Head of Property Disputes, Mark Davies, answers some questions on the Self-Build And Custom House Building Act 2015.
Is this Act good for fans of Grand Designs?
Yes. The legislation sounds like a bit of a tongue twister, but the idea is to promote building your own home as a more affordable route to home ownership, and also giving people the opportunity to build high quality bespoken homes. This covers both self-built homes, which are built by the owner, and custom built, where the buyer commissions a builder to build the home.
Traditionally, only a small number of enthusiasts have been attracted by the idea of self-build. The idea is to make this much more widespread. The UK has a much lower rate of self-build homes than other European countries, around 7-10% of new builds. In Austria it is around 80% and in France near 60%. The legislation is central to the government’s aspiration to double the size of the self-build market creating up to 100,000 additional self build homes over the next decade, and boost employment in the construction sector.
What is the significance of relevant authorities being made to keep a register of persons seeking to acquire land to build a home?
Local authorities will be required to keep and maintain a register of people who want to acquire land to build their own homes. Local Authorities would have to take account of the register when developing or carrying out planning policies and/or regeneration schemes, exercising housing functions and or when disposing of land.
The aim is for Local Authorities to build up a picture of demand for self or custom built homes in their area, and ultimately to open the door to the government’s right to build scheme currently under consultation i.e. requiring Local Authorities to offer suitable plots to self/custom buildings. As it stands, the scheme is essentially a stepping stone to improve data on the demand for self build and to ‘wake up’ Councils to the concept of self build.
Who is eligible to put on the register? What are the benefits to the person being on the register?
Primarily, individuals and community groups. As yet, detailed regulations have not been published so the full extent of the categories remains unclear. Applicants will probably need to show a connection with the local area to be eligible e.g. period of residence.
Custom/Self-build homes are also exempt from the Community Infrastructure Levy and the government is looking at a range of planning reforms for self builders, and reducing other costs through changes to Section 106 affordable housing contributions.
At the moment there is no obligation imposed on local authorities to make plots available for self or custom-build homes.

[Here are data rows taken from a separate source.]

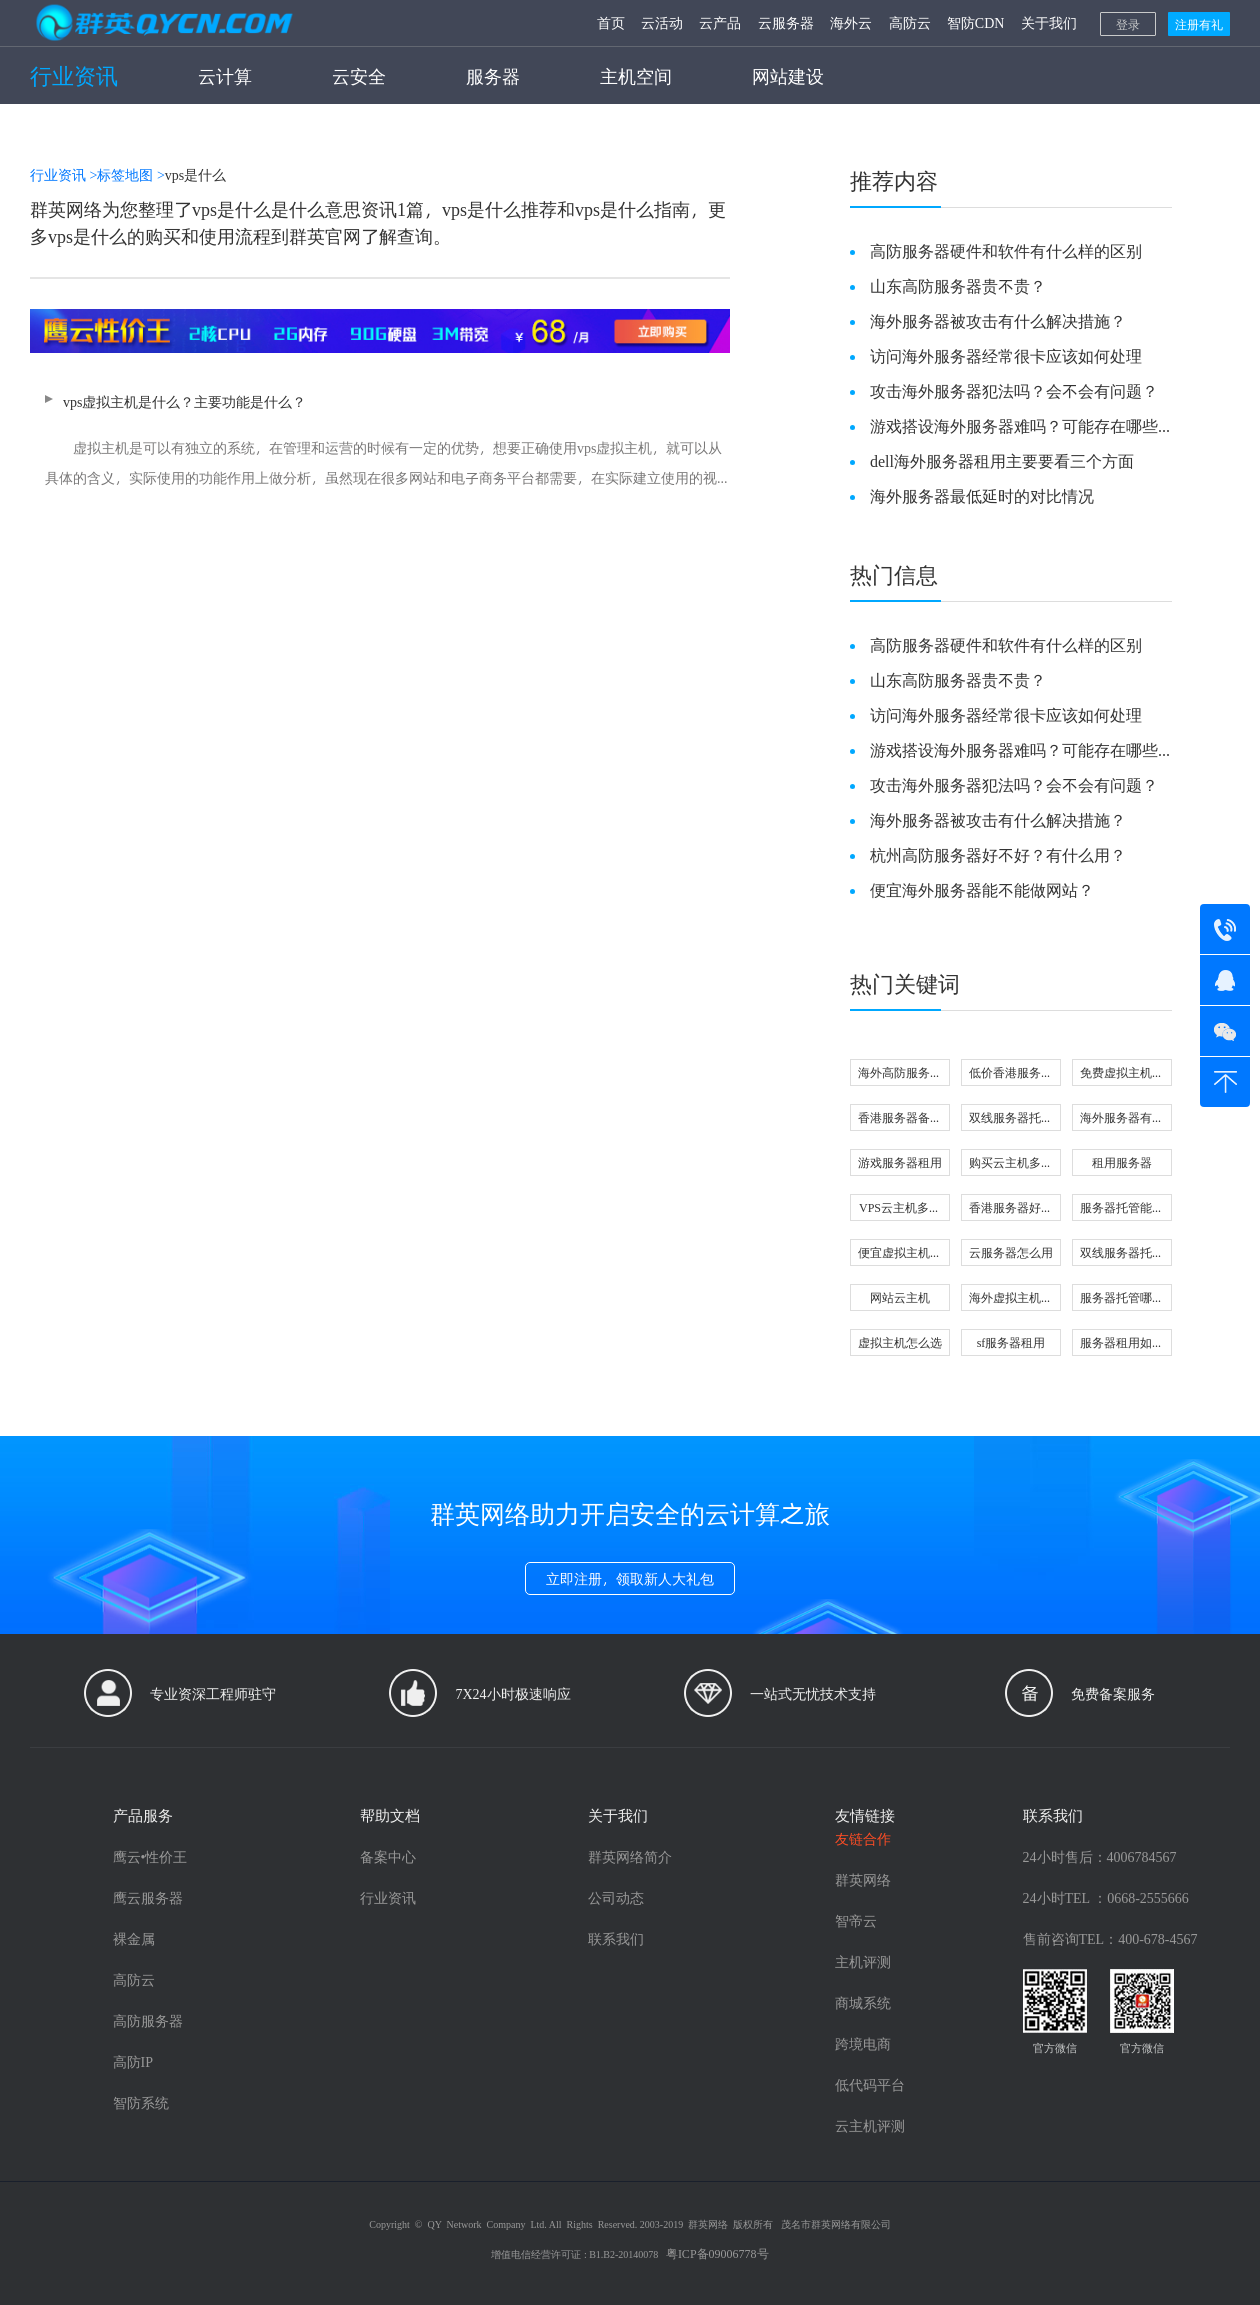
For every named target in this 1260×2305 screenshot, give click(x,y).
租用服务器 (1122, 1162)
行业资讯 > (63, 174)
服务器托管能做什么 (1122, 1209)
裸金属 (134, 1938)
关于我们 (1049, 22)
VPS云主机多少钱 (900, 1209)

The government is currently testing this approach with 11 local authorities as vanguards who are operating the right to build model on a voluntary basis to test the waters for demand. This is intended to be the next step.

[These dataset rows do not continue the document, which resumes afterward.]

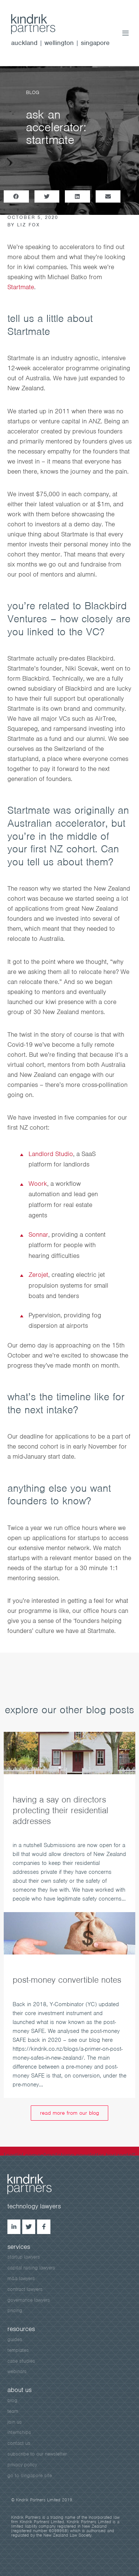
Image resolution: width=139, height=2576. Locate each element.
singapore (95, 43)
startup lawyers (23, 2257)
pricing (14, 2310)
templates (18, 2350)
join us (14, 2422)
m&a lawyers (21, 2278)
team (12, 2411)
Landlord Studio (51, 1154)
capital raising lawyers (31, 2268)
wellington (59, 43)
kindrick (37, 2184)
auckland (24, 43)
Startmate (20, 287)
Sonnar (38, 1234)
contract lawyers (25, 2289)
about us (19, 2390)
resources (21, 2329)
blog (12, 2400)
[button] (16, 196)
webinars (17, 2371)
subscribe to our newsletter (37, 2454)
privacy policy (22, 2465)
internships (19, 2432)
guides (14, 2339)
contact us (18, 2443)
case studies (21, 2361)
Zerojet (38, 1275)
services (18, 2247)
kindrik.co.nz (40, 24)
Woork (38, 1183)
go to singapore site (29, 2475)
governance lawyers (28, 2300)
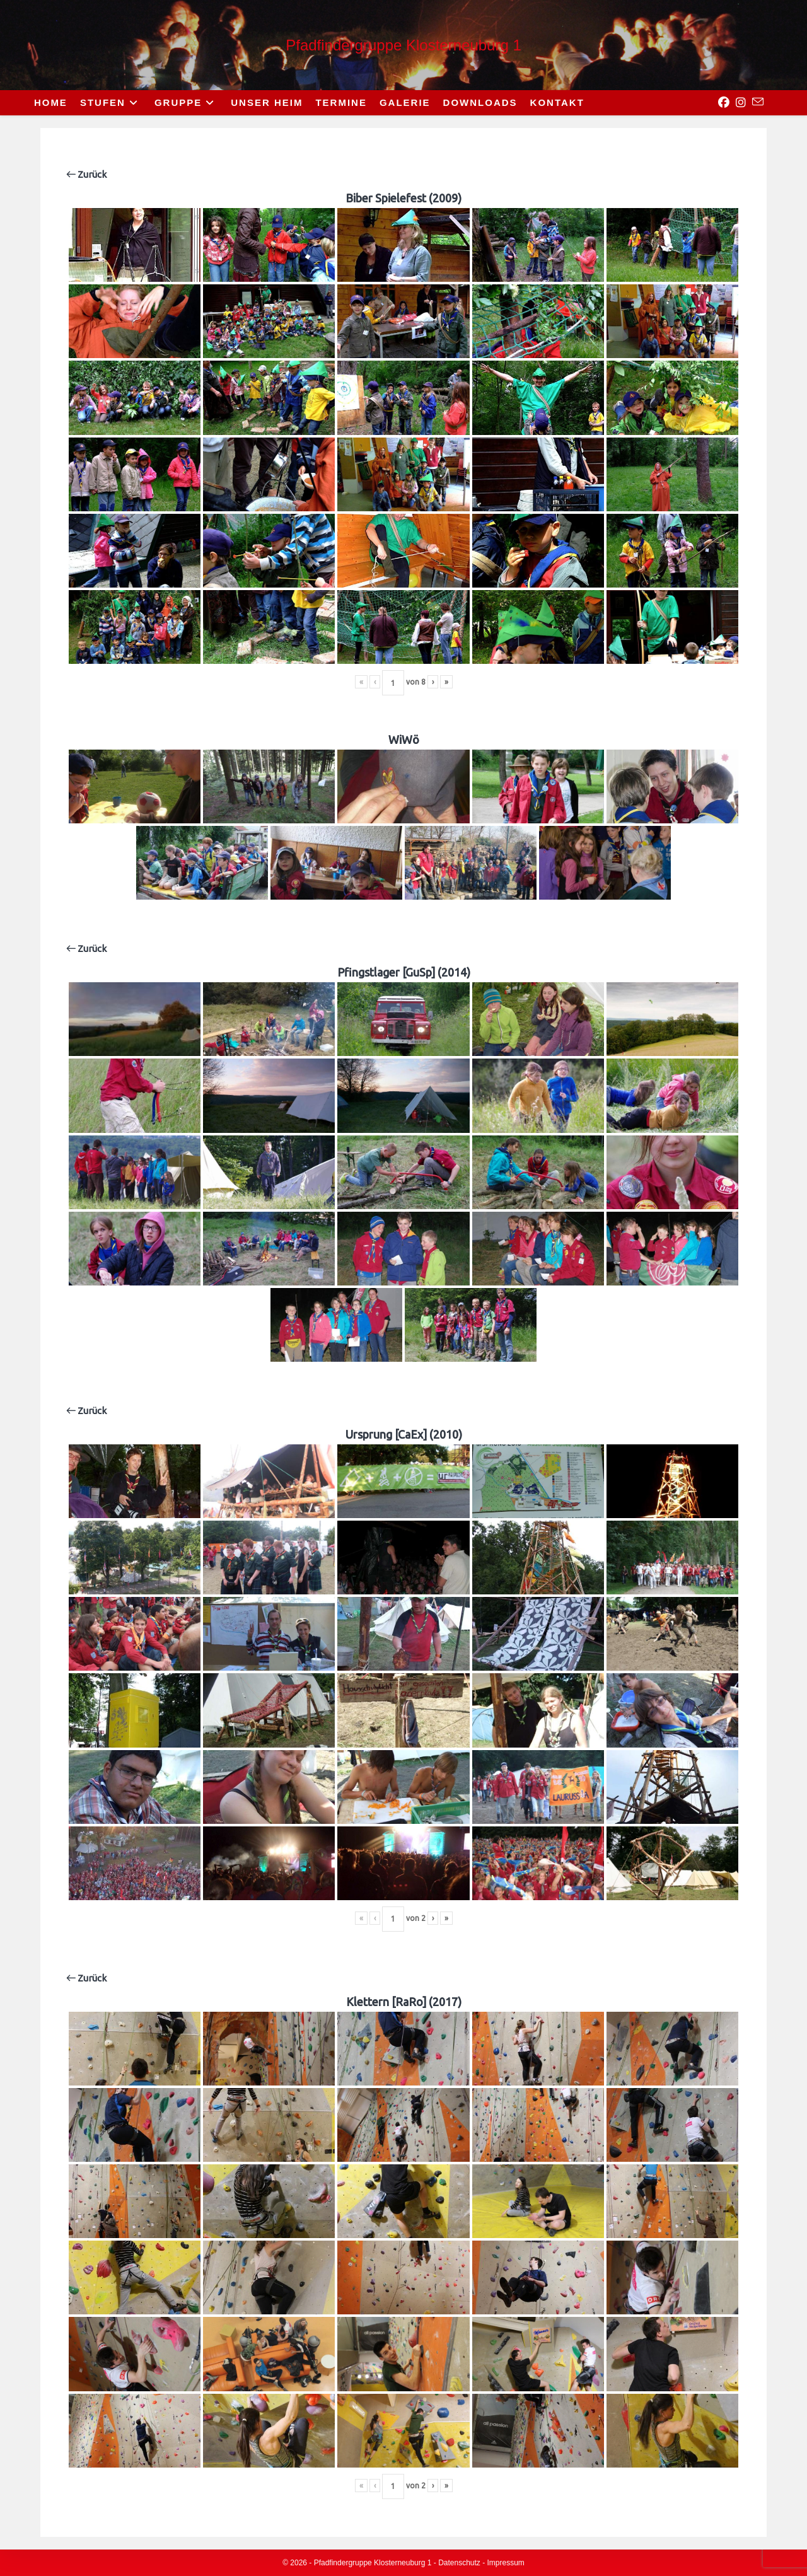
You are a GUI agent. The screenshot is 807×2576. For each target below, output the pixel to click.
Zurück (86, 174)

How is it envisaged that the register will then be used?
The details have yet to be implemented. However, indications are that applicants will need to provide details about their specific circumstances, type or design of the house, proof of funding and intended occupation plans. Councils will have the right to reject applicants if they are not eligible or fail to meet requirements. Applicants can challenge this. Once implemented ‘self-build’ will not be a free for all and self builders will still need to apply for planning, building regulations etc.
Some Councils have expressed concerns about how this is going to work in practice, and the additional red tape, with obligations being imposed on them to maintain and update the register. Councils have also expressed concerns about the potential cost implications. The government has indicated that it will provide funding.
The idea is to give local authorities an idea of the demand for self-build, which they can then factor into planning and other relevant responsibilities and ultimately for plots, to be made available to persons on the register.